# SWF 1501c Manual Needed



## JoeFresco (Dec 16, 2011)

Hello, I just purchased a used swf 1501c embroidery machine and was wondering if anyone had the pdf manual, or knows where I can find it. Thanks!


----------



## kblack (Feb 2, 2011)

I have found a lot of helpful tips on this web site.


SWF East | Support Videos


I also own a SWF 1501 

there might be some other places on the Mesa SWF sites with information. 

If I can help you can message me


----------



## binki (Jul 16, 2006)

I have it, just need to locate it.


----------



## binki (Jul 16, 2006)

try here:
Index of /Sunstar SWF 
and in general here:
Index of /


----------



## JoeFresco (Dec 16, 2011)

Thanks, that's a parts manual and it's helpful, but I am looking for the user manual.
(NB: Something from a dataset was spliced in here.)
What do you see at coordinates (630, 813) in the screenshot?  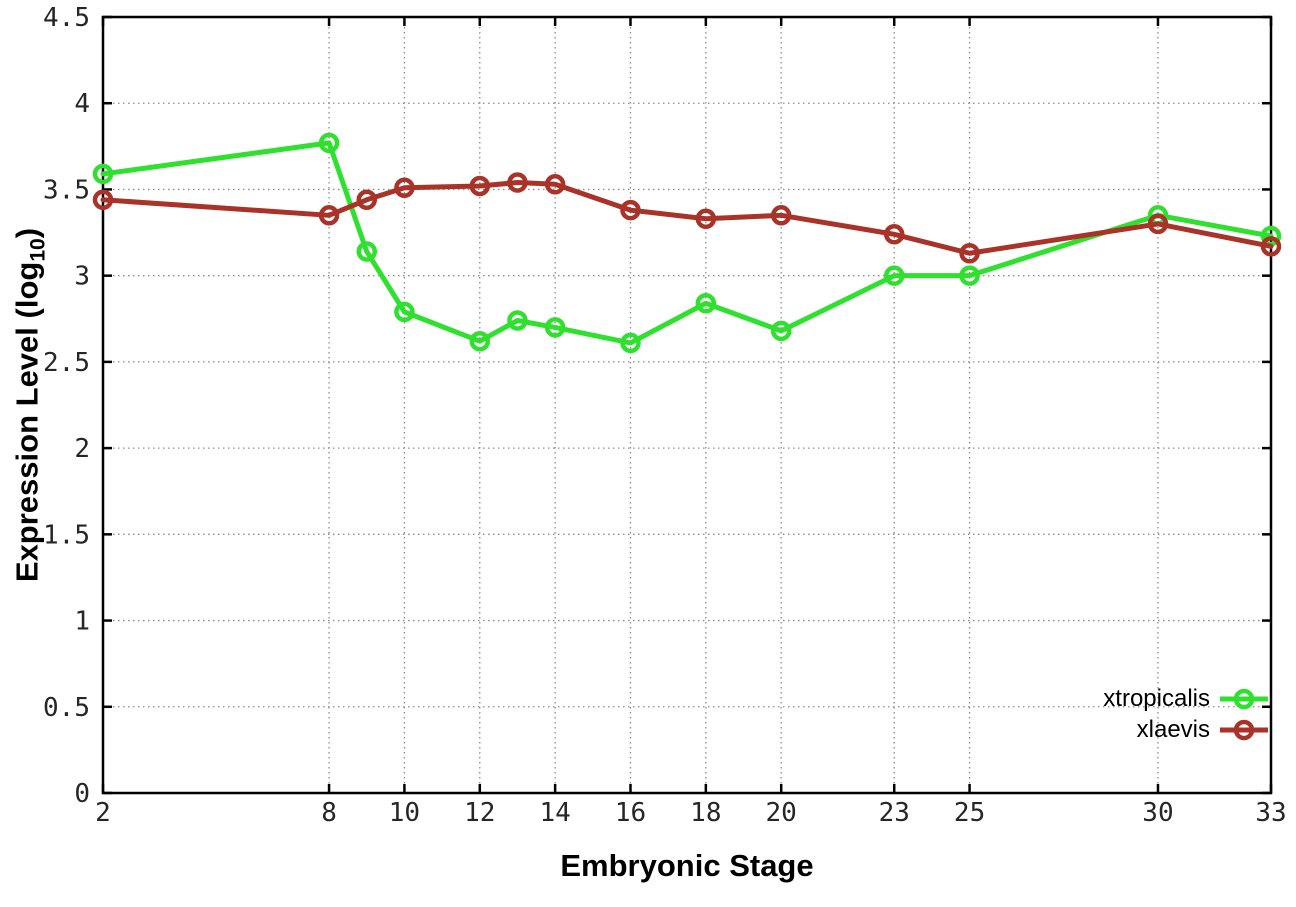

I am having difficulty with some very basic things.


----------



## kblack (Feb 2, 2011)

I didn't get a user manual with my machine. I paid a technician to come out for 2 days and go over the basic functions of the machine. The rest is learning..if you are having problems getting started then maybe you can get some answers here..


----------



## Don-ColDesi (Oct 18, 2006)

If you have never embroidered before I would suggest that you consider having a technician come train you or getting with a distributor and taking one of their training classes. If you need an actual manual or training CD you may want to contact the service department at a distributor and find out about ordering one from them.

Hope this helps,


----------



## tfalk (Apr 3, 2008)

SWF Repair Training and Operation DVD Promotion | Embroidery Products and Supplies

I purchased the training and repair videos several years ago, worth every penny I paid for them. Had to replace and re-time a rotary hook over the weekend, had the machine back up and running in less than an hour. IIRC, the trainer used to work for SWF in NJ, he trained us on our DTG as well.


----------



## zigzagman (Apr 25, 2017)

Just bought a SWF/E-T601, I was supposed to get a full 8 hr. day of support till he called and wanted to deliver at 7pm. After waiting 6 weeks for delivery I couldn't say NO. I need a users manual or something. It's all greek to me. I would take a video as long as it shows how to put a design on disk, load it to the machine, teach colors, etc. and run it! Any suggestions will be greatly appreciated. Thank you, Mark


----------



## tfalk (Apr 3, 2008)

@zigzagman check your private messages


----------